December 2018

Volume 33 Number 12

[Test Run]

Autoencoders for Visualization Using CNTK

By James McCaffrey

James McCaffreySuppose you have data that describes a set of people. Each person is represented by an age value and a height value. If you wanted to graph your data you could put age on the x-axis, height on the y-axis and use colored dots (say, blue for male and pink for female). The data has just two dimensions so there’s no problem.

But what if your data has six dimensions, such as age, height, weight, income, debt, ZIP code? To graph such data, one approach is to condense the six-dimensional data down to two dimensions using a neural network autoencoder. You’ll lose some information, but you’ll be able to construct a 2D graph.

The best way to see where this article is headed is to take a look at the demo program in Figure 1. The demo data has 1,797 items. Each item has 64 dimensions and falls into one of 10 classes. The demo creates a Microsoft Cognitive Toolkit (CNTK) neural network autoencoder to condense each item down to two dimensions, labeled as component1 and componet2, and then graphs the result. Interesting patterns in the data emerge. For example, data items that are class 0 (black dots) are quite different from class 7 items (orange dots). But class 8 items (red dots) have quite a bit of similarity with class 5 items (light green dots).

Autoencoder Visualization Using CNTK Demo Run
Figure 1 Autoencoder Visualization Using CNTK Demo Run

This article assumes you have intermediate or better programming skill with a C-family language and a basic familiarity with machine learning, but doesn’t assume you know anything about autoencoders. All of the demo code is presented in this article. The complete source code and the data file used by the demo program are also available in the download that accompanies this article. All normal error checking has been removed to keep the main ideas as clear as possible.

Understanding the Data

The demo data looks like:

0,0,0,1,11,0,0,0,0,0,0,7,8, ... 16,4,0,0,4
0,0,9,14,8,1,0,0,0,0,12,14, ... 5,11,1,0,8

There are 1,797 data items, one per line, and each line has 65 comma-delimited values. Each line of data represents an 8x8 crude handwritten digit. The first 64 values on a line are grayscale pixel values between 0 and 16. The last value on a line is the digit value, so the first item has pixel values representing a “4” and the second item has pixel values for an “8.”

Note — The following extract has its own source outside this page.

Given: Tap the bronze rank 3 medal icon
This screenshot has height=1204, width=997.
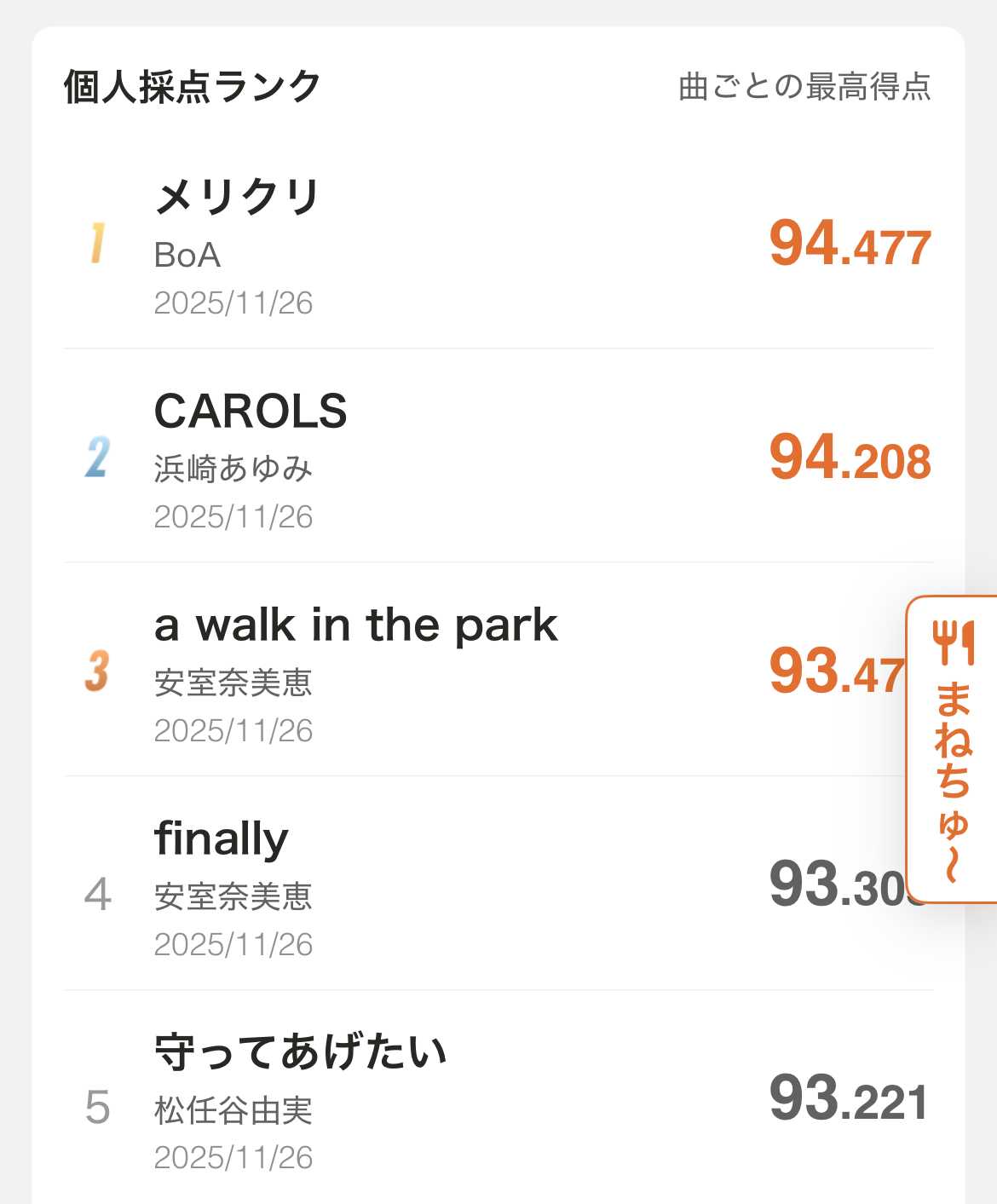Looking at the screenshot, I should 97,671.
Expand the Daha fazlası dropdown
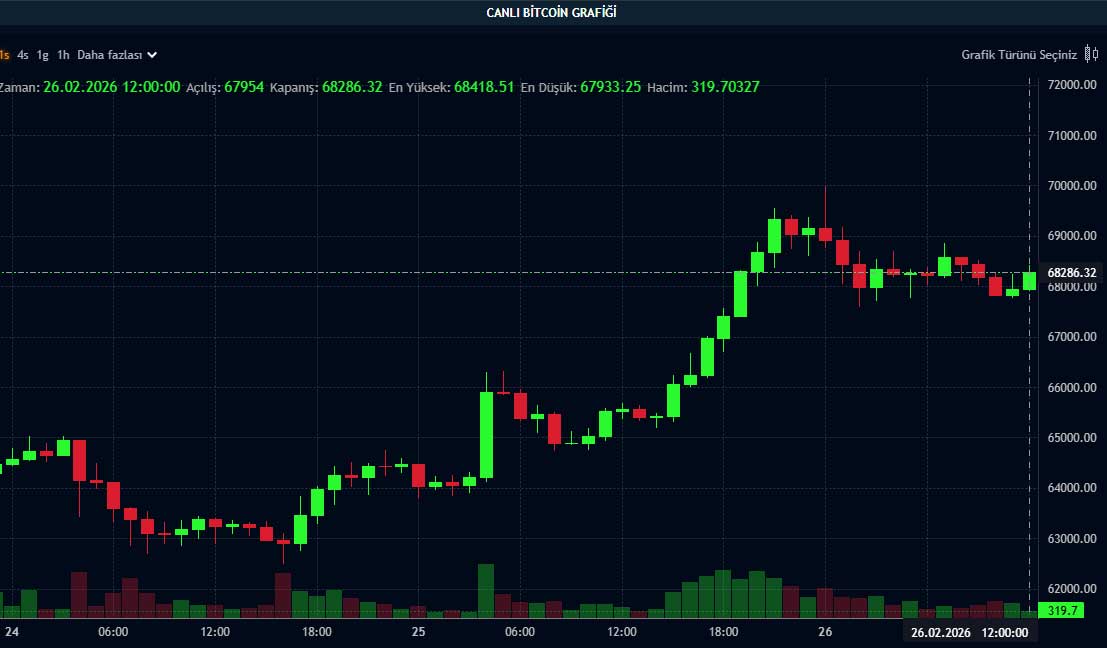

The goal of the demo autoencoder is to reduce the 64 dimensions of a data item down to just two values so the item can be plotted as a point on an x-y graph. Even though the demo data represents an image, autoencoders can work with any kind of high-­dimensionality numeric data.

The demo data is called the UCI digits dataset and can be found at, or in the file download that accompanies this article.

Installing CNTK

Microsoft CNTK is a powerful open source neural network code library. CNTK is written in C++ for performance, but has a Python API for convenience and sanity. You don’t install CNTK as a standalone system. First you install a distribution of Python that contains the core Python interpreter and several hundred additional packages. Then you install CNTK as a Python add-on package.

Installing CNTK can be tricky. For the demo, I first installed the Anaconda3 4.1.1 distribution for Windows, using the nice self-extracting executable at The distribution contains Python 3.5.2 and several packages required by CNTK.

Next, I installed CNTK v2.4 by downloading the compatible CPU-only (my machine doesn’t have a GPU) CNTK .whl file to my local machine from Then I opened a command shell, navigated to the directory containing the CNTK .whl file and entered the command:

> pip install cntk-2.4-cp35-cp35m-win_amd64.whl

If you’re new to Python, you can loosely think of a .whl file as somewhat similar to an .msi installation file and pip as somewhat similar to the Windows Installer program. Python is quite brittle with regard to versioning, so you have to be very careful to install compatible versions of Anaconda Python and CNTK. The vast majority of CNTK installation problems I see are directly related to version incompatibilities.

The Demo Program

The structure of the demo program, with a few minor edits to save space, is presented in the listing in Figure 2. I indent with two spaces rather than the usual four spaces to save space. And note that Python uses the “\” character for line continuation. I used Notepad to edit my program. Most of my colleagues prefer a more sophisticated editor, but I appreciate the simplicity of Notepad.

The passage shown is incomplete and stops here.